As seen in the European Journalism Observatory (in French)
The bylines of more than 1.8 million articles (blogs were excluded) published by 16 of the HuffPost's 18 versions were scraped1.
Each byline was categorized thus:
HP_yes
when the byline includes "HuffPost" or the name of an employee or freelancer, even if another media organization is mentioned.HP_no
when the byline attributes authorship exclusively to another media organization (press agency, website, newspaper, etc.).HP_unknown
when authorship cannot be established.
The table below gives the rates per edition.

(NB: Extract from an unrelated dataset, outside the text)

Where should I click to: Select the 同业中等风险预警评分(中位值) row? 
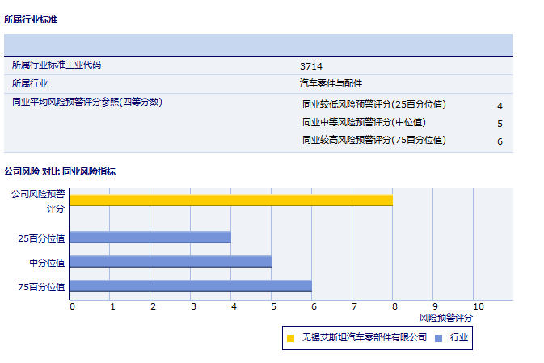[363, 123]
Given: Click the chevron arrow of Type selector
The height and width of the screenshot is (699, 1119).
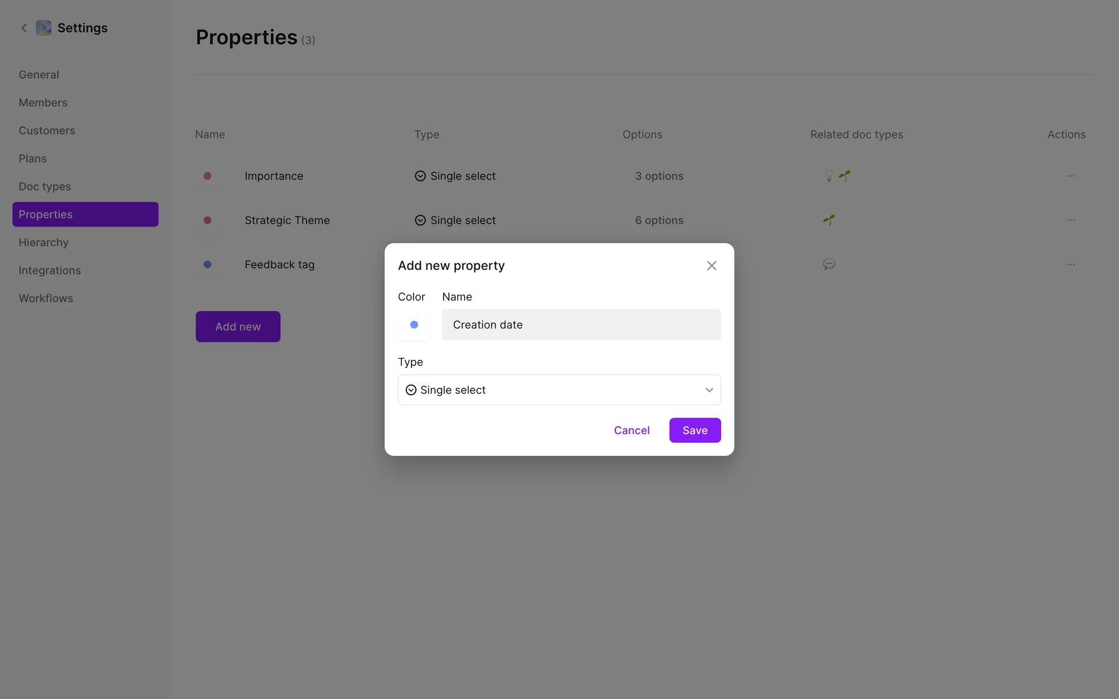Looking at the screenshot, I should click(x=709, y=390).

Links are to Jupyter notebooks in French.
One can access the raw data by downloading this csv file: scraping-nettoye.csv (apart from the Spanish edition, whose data is included in this file: scraping-ES-2.csv).

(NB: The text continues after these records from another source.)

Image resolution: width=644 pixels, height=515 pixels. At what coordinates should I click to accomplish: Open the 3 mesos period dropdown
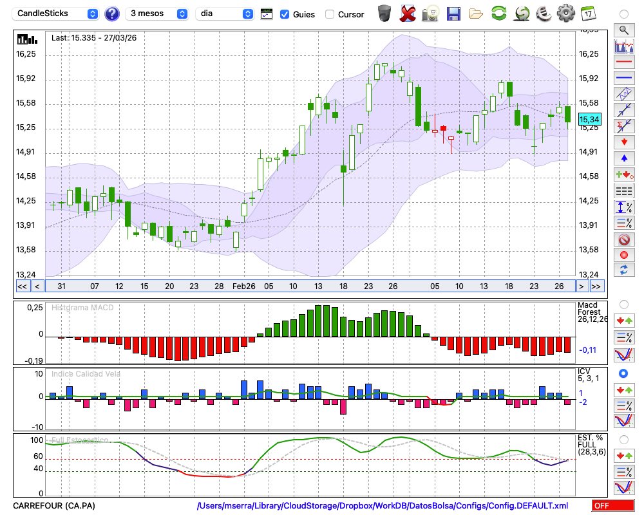coord(157,14)
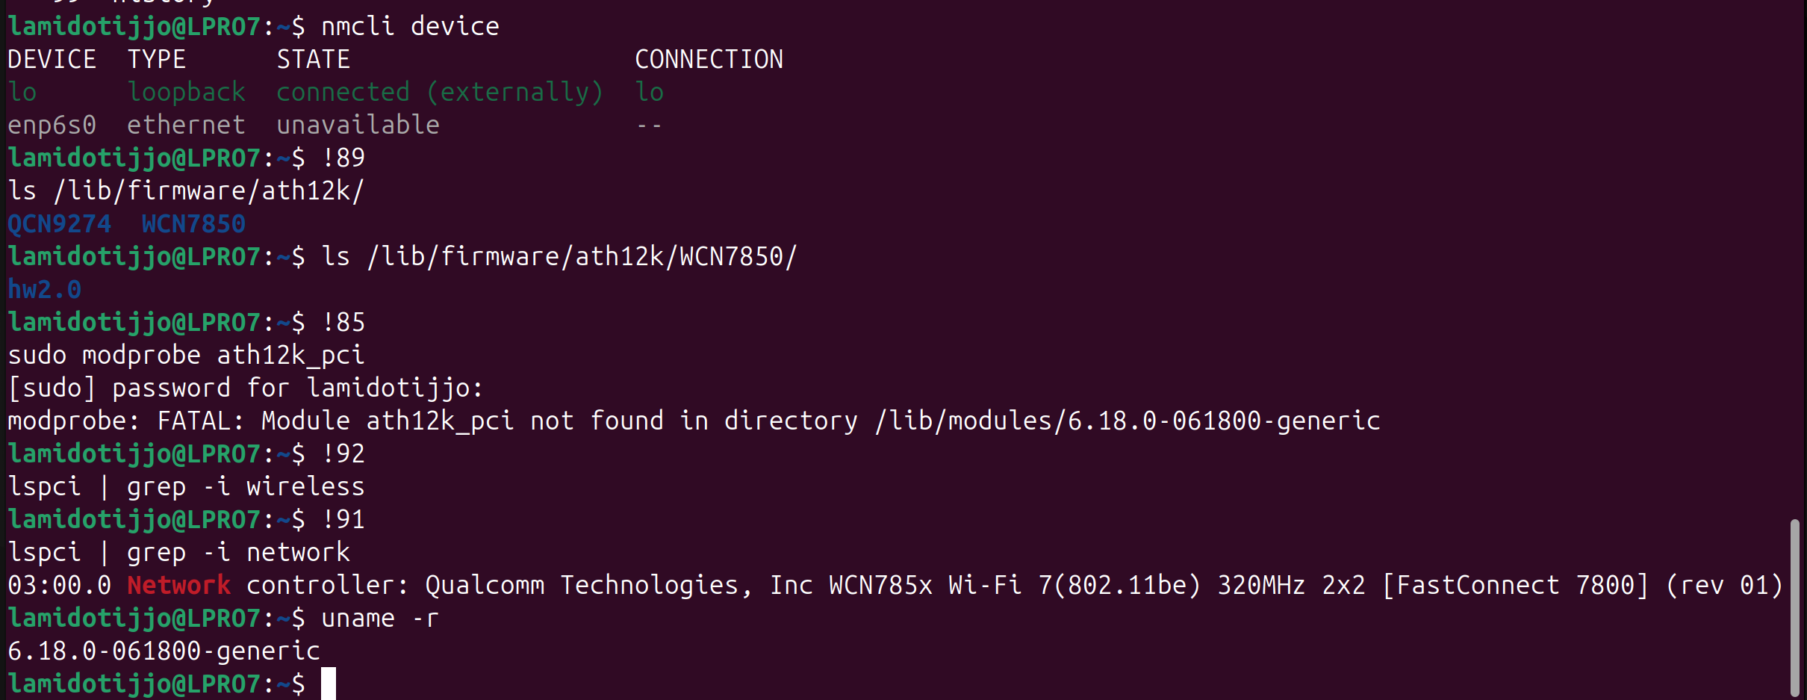Click the block cursor at the last prompt
The width and height of the screenshot is (1807, 700).
pyautogui.click(x=329, y=684)
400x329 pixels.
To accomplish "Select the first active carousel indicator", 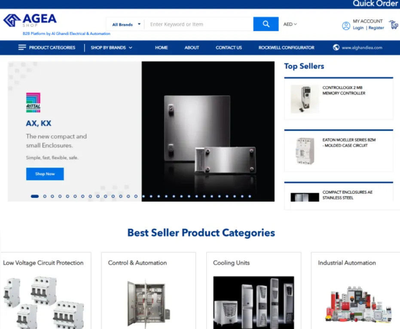I will click(x=35, y=196).
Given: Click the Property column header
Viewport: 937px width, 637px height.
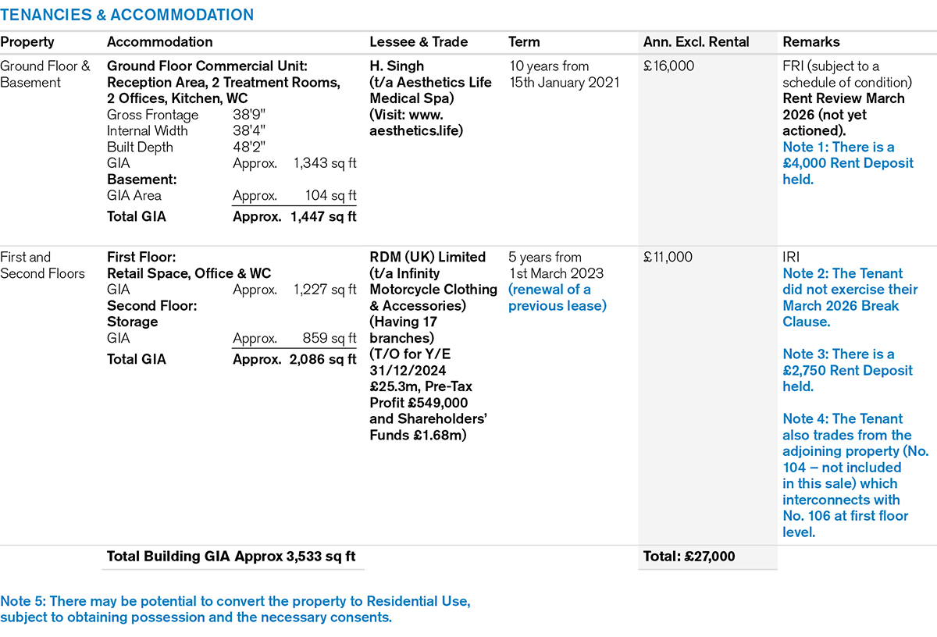Looking at the screenshot, I should (27, 42).
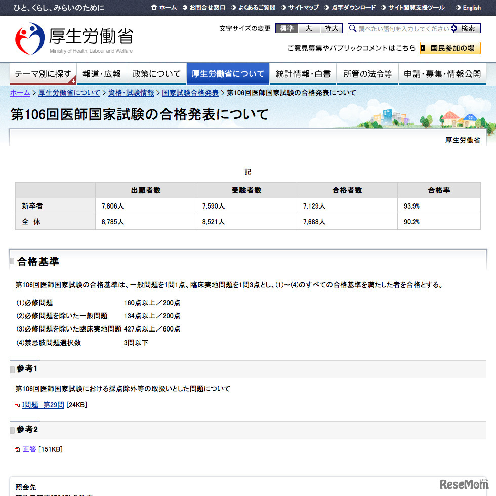Viewport: 496px width, 496px height.
Task: Enable the 大 text size option
Action: coord(309,28)
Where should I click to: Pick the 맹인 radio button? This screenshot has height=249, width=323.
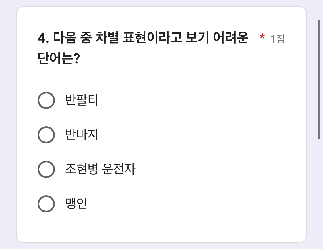(x=46, y=204)
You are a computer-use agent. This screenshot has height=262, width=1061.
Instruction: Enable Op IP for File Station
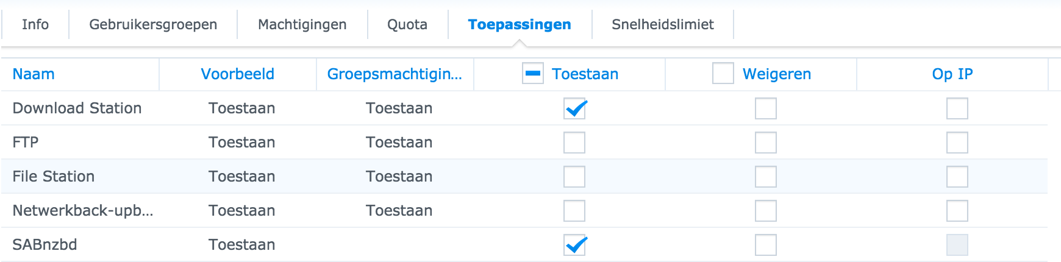pyautogui.click(x=957, y=177)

version | launch date | articles | HP_yes |
HP_no |
HP_unknown |
originality rate |
---|---|---|---|---|---|---|
US2, site | 2005-05-09 | 550 955 | 250 528 | 210 226 | 90 201 | 45.5% |
Canada, site | 2011-05-26 | 265 153 | 40 809 | 222 950 | 1 394 | 15.4% |
United Kingdom, site | 2011-07-06 | 161 263 | 118 317 | 42 757 | 189 | 73.4% |
France, site | 2012-01-23 | 54 156 | 49 815 | 4 088 | 253 | 92.0% |
Québec, site | 2012-02-08 | 390 231 | 44 282 | 344 510 | 1 439 | 11.3% |
Spain, site | 2012-06-07 | 56 348 | 48 879 | 7 381 | 88 | 86.7% |
Italy, site | 2012-09-24 | 64 880 | 53 820 | 9 944 | 1 116 | 83.0% |
Japan, site | 2013-05-06 | 23 708 | 16 490 | 6 865 | 353 | 69.6% |
Maghreb, site | 2013-06-25 | 28 653 | 25 200 | 3 337 | 116 | 87.9% |
Germany, site | 2013-10-01 | 68 733 | 31 831 | 33 445 | 3 457 | 46.3% |
Brazil, site | 2014-01-29 | 20 831 | 14 543 | 5 745 | 543 | 69.8% |
South Korea, site | 2014-02-26 | 51 890 | 25 945 | 25 476 | 469 | 50.0% |
Greece, site | 2014-11-20 | 55 433 | 55 004 | 279 | 150 | 99.2% |
India, site | 2014-12-08 | 14 618 | 8 613 | 3 154 | 2 851 | 58.9% |
Australia, site | 2015-08-18 | 17 154 | 12 335 | 3 255 | 1 564 | 71.9% |
Mexico, site | 2016-09-01 | 2 168 | 1 916 | 102 | 150 | 88.4% |
All | 1 826 174 | 798 327 | 923 514 | 104 333 | 43.7% |